Speaker
Description
Accurate representation of electromagnetic wave packets in particle-in-cell simulations is crucial for ensuring that the outcomes closely align with experimental results. Conventional methods for laser injection rely on the paraxial and envelope approximations, effective for beams that are both long and wide with respect to the laser's wavelength. However, new laser systems are advancing towards shorter pulse durations (down to single-cycle) and more focused spot sizes (near or at the diffraction limit), enabling higher intensities. Under these new conditions, the assumptions underlying the said approximations break.
Here, we propose an exact injection method tailored for arbitrarily shaped lasers in particle-in-cell codes that exactly satisfies Maxwell’s equations without any approximation. It allows injecting pulses based on the outputs of standard experimental diagnostics (e.g., spectrum and spectral phase measurements), and is ideal to inject structured light pulses with spatiotemporal couplings.

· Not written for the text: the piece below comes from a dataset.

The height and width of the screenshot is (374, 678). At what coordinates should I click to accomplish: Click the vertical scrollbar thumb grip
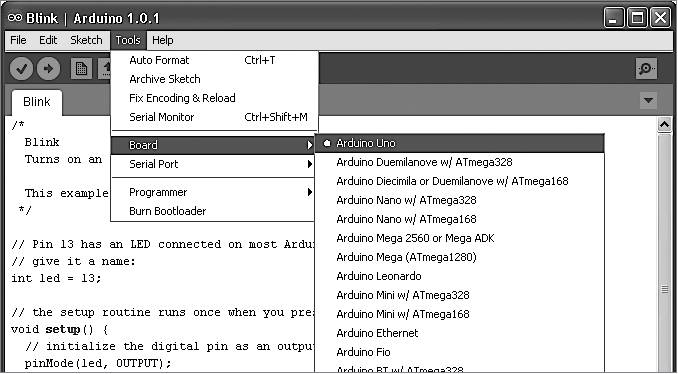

We employ this novel technique to show that the interaction of electron bunches with intense structured lasers in nonlinear Thomson scattering can be used to control the spatiotemporal structure of the resulting radiation. As an example, we use this approach to convert orbital angular momentum (OAM) into transverse optical angular momentum (TOAM), thereby creating spatiotemporal optical vortices (STOV) in nonlinear Thomson scattering.